Szablą w ubeka, czyli homeschooling w PRL – Jan Hlebowicz

Jest rok 1952 – kulminacja stalinizmu w Polsce. Danuta i Bartłomiej Bobowie uznają, że szkoła komunistyczna indoktrynuje ich dzieci. Decydują się nie posyłać ich do szkoły i nauczać je sami w domu. Wywołuje to gwałtowną reakcję „władzy ludowej”. Sąd wydaje wyrok: dzieci mają zostać odebrane rodzicom.

Bartłomiej, rocznik 1899, inżynier rolnictwa, wykładowca w polonijnym kolegium w Cambridge Springs, wicekonsul w Konsulacie Generalnym RP w Nowym Jorku, po powrocie do Polski dyrektor placówek oświatowych. Danuta, rocznik 1921, włada czterema językami obcymi: łaciną, francuskim, niemieckim, angielskim. Planowała zostać dziennikarką. Ostatecznie w 1939 roku dostała się na Akademię Górniczo-Hutniczą na kierunek hutniczy jako jedna z trzech kobiet. Edukację przerwała wojna. Podczas okupacji Danuta poznała starszego o dwadzieścia dwa lata Bartłomieja, za którego wyszła za mąż 15 sierpnia 1944 roku. Urodziła pięcioro dzieci: Bogumiłę, bliźniaków Bogusława i Bogdana, Bolesławę i Bożenę. Małżeństwo Bobów nigdy nie zaakceptowało rządów komunistycznych. (…)

_ZADANIA DO WYKONANIA:_
1. Jakie imiona noszą wszystkie dzieci Danuty i Bartłomieja Bobów wymienione w tekście o nauczaniu domowym w PRL?
2. Czy poniższe stwierdzenia zgadzają się z tekstem o nauczaniu domowym w PRL? Przy każdym odpowiedz tak lub nie i przytocz rozstrzygające słowa tekstu.
(a) Bartłomiej Bob pracował w konsulacie w Nowym Jorku.
(b) Danuta ukończyła studia na Akademii Górniczo-Hutniczej.
(c) Danuta była starsza od Bartłomieja.

_DOSTARCZONE DANE:_
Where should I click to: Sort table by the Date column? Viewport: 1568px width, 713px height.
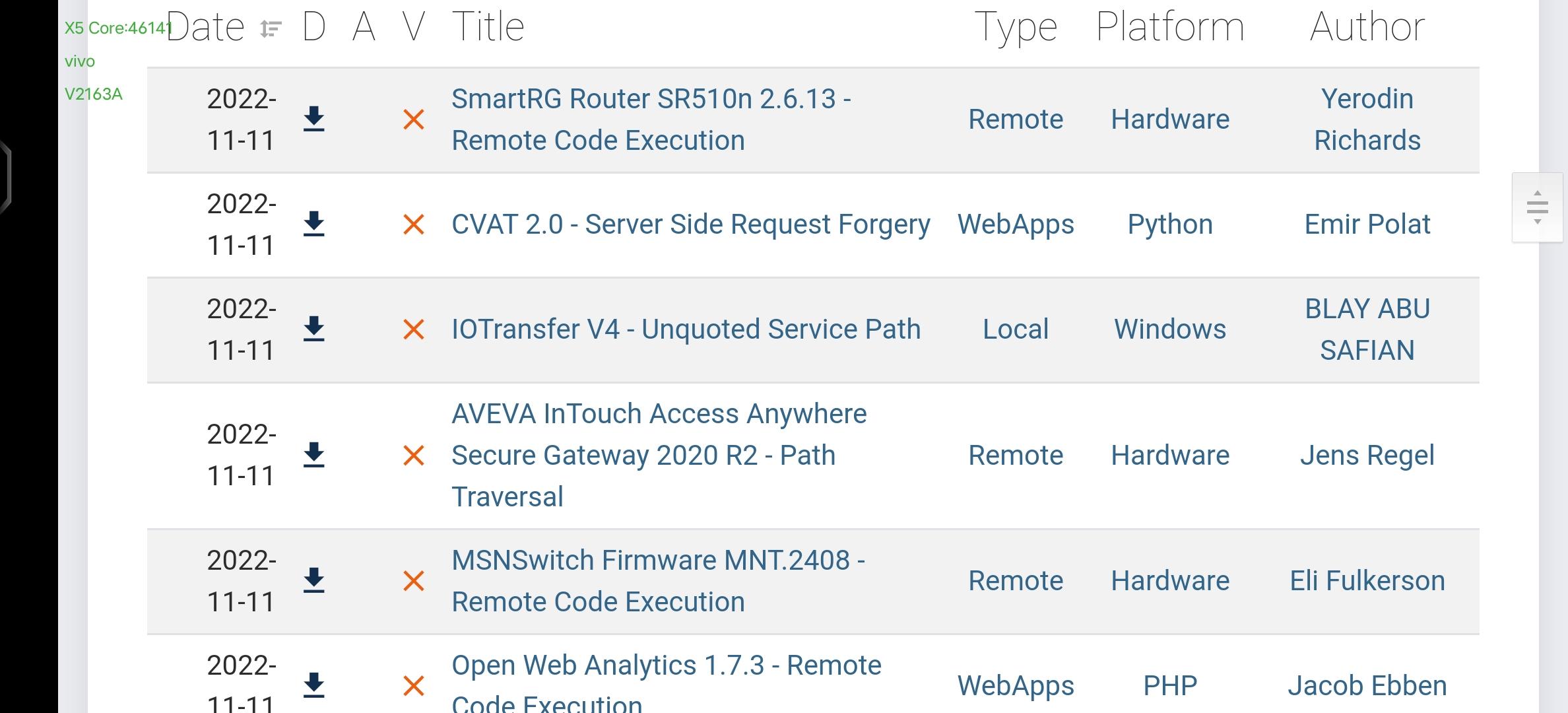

_ROZWIĄZANIA ZADAŃ:_
1. Bogumiła, Bogusław, Bogdan, Bolesława, Bożena

2.
(a) Tak: „wicekonsul w Konsulacie Generalnym RP w Nowym Jorku”
(b) Nie: „Edukację przerwała wojna.”
(c) Nie: „poznała starszego o dwadzieścia dwa lata Bartłomieja”